Impegnati su due fronti, l’Anonima cronisti porterà alla luce le malefatte degli speculatori e dei loro amici e scoprirà un legame tra i disonesti di oggi e quelli che, un quarto di secolo prima, avevano orchestrato una truffa miliardaria (in vecchie lire) a Pinerolo.
Il libro è un bellissimo viaggio tra la Torino post-olimpica, Venaria Reale, Pinerolo e persino la Liguria, più precisamente Rollo, borgo poco sopra Andora.
«Non è stato facile togliermi i panni del cronista per indossare il vestito dello scrittore. È stata una sorta di lunga analisi dallo psicologo, dove scrivendo ho “liberato” parti di me ancora nascoste e, allo stesso tempo, “cacciato” tante situazioni che avevo chiuso in qualche cassetto della mia mente e del mio corpo. Il libro racconta una storia con personaggi inventati ma che rispecchiano, in qualche modo, situazioni realmente vissute e persone realmente esistite e che hanno avuto una rilevanza nella mia fortunata e bellissima vita di cronista. Appartengo pienamente alla scuola del scrivi di ciò che conosci. E la scrittura, sia pur prima da cronista e oggi da scrittore, diciamo, alle prime armi, è da sempre lo strumento migliore che possiedo per comunicare stati d’animo, idee, riflessioni, passioni.
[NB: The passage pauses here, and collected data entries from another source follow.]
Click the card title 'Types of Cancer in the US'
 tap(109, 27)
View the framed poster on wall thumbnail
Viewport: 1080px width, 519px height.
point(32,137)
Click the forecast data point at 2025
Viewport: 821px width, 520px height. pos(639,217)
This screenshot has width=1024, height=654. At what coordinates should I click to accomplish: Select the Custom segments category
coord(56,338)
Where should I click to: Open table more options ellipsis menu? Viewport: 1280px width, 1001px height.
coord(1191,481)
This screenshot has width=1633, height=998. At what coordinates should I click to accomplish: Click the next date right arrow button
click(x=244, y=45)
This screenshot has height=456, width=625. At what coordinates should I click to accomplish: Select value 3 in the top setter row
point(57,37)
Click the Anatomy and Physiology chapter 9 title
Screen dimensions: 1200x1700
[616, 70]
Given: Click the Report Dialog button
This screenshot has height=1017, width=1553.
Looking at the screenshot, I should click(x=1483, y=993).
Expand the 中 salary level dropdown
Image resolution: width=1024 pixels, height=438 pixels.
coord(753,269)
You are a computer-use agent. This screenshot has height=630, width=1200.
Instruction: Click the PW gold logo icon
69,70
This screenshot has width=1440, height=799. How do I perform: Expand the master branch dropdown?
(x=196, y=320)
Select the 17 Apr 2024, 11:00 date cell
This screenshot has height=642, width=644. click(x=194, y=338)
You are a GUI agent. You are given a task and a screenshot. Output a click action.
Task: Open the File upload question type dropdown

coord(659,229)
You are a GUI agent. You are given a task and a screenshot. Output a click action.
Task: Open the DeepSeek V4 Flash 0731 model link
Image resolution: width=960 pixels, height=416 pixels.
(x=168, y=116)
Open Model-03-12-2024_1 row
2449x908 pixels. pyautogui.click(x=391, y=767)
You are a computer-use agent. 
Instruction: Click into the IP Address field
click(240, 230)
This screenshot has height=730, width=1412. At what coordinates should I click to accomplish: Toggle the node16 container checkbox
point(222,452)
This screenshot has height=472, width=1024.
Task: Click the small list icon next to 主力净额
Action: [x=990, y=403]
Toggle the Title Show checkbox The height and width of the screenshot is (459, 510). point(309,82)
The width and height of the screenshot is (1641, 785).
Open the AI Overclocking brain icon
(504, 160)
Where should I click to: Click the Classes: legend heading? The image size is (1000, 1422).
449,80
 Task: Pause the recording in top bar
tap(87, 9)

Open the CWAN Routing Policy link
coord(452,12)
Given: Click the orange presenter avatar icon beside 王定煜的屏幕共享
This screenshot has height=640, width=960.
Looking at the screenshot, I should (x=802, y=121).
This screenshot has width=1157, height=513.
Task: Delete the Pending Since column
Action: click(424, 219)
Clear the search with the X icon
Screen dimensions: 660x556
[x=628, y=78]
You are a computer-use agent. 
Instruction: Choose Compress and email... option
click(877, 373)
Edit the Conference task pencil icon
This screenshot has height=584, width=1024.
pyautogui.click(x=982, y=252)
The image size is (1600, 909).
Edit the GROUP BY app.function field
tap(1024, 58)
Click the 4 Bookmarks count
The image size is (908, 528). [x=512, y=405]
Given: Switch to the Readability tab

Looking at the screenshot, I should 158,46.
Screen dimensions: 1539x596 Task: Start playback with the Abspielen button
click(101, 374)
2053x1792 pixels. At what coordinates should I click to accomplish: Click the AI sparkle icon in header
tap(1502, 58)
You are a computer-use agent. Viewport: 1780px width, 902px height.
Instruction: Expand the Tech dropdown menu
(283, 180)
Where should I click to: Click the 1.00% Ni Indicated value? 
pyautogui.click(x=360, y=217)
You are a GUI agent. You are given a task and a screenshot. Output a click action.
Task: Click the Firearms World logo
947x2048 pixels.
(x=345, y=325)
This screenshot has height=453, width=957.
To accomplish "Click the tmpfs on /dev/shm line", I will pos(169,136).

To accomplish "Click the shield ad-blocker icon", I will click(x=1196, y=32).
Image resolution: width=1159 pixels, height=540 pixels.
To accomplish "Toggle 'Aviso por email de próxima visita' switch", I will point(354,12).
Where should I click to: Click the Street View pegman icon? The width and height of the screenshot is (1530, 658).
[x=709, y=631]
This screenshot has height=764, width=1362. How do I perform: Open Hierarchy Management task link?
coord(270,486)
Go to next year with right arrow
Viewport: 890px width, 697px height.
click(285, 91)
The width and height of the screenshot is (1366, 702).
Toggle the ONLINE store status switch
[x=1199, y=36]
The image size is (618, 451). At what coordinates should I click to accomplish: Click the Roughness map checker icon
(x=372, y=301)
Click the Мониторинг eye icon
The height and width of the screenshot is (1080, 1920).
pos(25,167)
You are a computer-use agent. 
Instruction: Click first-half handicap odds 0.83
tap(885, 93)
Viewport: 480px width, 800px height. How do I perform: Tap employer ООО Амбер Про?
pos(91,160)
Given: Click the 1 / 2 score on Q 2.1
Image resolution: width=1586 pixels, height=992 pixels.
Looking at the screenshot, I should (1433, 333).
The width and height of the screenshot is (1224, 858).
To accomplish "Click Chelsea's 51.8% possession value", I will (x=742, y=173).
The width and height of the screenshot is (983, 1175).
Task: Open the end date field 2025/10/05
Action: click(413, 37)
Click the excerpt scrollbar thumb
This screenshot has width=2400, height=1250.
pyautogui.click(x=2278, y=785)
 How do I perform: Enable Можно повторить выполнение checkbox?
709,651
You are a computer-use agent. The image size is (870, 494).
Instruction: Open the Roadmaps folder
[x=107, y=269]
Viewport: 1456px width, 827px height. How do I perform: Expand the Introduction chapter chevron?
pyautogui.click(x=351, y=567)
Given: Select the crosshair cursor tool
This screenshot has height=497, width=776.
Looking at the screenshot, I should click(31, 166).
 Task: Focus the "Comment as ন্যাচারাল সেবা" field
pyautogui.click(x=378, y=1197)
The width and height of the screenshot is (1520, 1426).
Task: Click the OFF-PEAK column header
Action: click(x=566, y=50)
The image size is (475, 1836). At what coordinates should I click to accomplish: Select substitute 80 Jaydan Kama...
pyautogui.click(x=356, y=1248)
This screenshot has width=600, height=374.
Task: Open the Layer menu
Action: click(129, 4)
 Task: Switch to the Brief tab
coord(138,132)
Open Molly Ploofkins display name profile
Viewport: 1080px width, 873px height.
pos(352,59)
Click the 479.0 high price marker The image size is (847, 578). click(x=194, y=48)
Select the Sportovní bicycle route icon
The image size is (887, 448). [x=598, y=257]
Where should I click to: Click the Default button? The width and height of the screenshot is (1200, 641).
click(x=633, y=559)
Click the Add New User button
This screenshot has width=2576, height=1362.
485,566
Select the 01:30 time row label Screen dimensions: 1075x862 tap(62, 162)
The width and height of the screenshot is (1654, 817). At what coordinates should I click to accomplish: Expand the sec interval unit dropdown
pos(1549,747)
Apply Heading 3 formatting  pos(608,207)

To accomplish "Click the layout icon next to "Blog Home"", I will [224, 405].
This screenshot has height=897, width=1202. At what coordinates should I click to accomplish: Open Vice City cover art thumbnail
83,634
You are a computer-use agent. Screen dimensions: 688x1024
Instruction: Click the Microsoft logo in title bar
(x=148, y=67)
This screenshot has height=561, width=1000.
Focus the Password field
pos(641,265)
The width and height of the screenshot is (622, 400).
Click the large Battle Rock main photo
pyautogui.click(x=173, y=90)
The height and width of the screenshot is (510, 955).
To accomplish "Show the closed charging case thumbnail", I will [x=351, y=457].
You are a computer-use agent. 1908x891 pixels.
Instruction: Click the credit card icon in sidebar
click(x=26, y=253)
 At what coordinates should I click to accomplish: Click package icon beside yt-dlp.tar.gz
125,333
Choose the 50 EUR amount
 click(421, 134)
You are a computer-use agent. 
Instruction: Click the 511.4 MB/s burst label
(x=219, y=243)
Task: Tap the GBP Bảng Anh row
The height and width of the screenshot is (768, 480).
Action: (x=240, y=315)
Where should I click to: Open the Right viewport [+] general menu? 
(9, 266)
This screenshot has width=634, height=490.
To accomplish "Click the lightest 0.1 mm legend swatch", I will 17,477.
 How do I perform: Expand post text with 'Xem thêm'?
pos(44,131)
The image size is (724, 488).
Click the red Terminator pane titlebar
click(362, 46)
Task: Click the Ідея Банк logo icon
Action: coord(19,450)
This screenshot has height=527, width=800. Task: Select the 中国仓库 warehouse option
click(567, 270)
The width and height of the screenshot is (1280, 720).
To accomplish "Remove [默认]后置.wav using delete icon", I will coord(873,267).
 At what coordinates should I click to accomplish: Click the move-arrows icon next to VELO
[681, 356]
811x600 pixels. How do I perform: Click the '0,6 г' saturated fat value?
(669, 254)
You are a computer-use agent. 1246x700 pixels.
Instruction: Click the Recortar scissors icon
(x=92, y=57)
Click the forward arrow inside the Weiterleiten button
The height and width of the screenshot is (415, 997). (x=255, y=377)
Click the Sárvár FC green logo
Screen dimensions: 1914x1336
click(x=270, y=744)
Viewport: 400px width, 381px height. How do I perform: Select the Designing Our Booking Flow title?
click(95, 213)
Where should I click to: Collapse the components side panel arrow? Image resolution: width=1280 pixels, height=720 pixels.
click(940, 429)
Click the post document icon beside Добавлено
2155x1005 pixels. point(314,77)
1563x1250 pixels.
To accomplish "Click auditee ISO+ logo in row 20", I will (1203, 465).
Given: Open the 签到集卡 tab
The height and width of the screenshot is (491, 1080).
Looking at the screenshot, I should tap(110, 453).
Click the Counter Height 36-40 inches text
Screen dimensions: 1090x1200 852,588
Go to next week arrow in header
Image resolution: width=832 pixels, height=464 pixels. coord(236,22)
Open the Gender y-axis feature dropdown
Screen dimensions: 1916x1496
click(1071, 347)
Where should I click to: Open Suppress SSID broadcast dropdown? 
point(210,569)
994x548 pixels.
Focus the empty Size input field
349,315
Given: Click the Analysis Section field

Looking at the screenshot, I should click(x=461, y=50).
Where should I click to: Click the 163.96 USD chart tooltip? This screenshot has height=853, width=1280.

Ed è molto appagante», spiega durante la chiacchierata con Pavarini.
E a chi gli ha chiesto se rimpiange il fatto di essersi avvicinato alla scrittura di libri qualche anno prima, Minello risponde con tanta onestà: « Avrei dovuto avvicinarmisi prima, ne avrebbe giovato il mio lavoro di cronista quando la cosa che mi entusiasmava di più era scoprire notizie, approfondire temi complessi e il mettermi davanti a una tastiera lo consideravo un accidente della storia, un male necessario».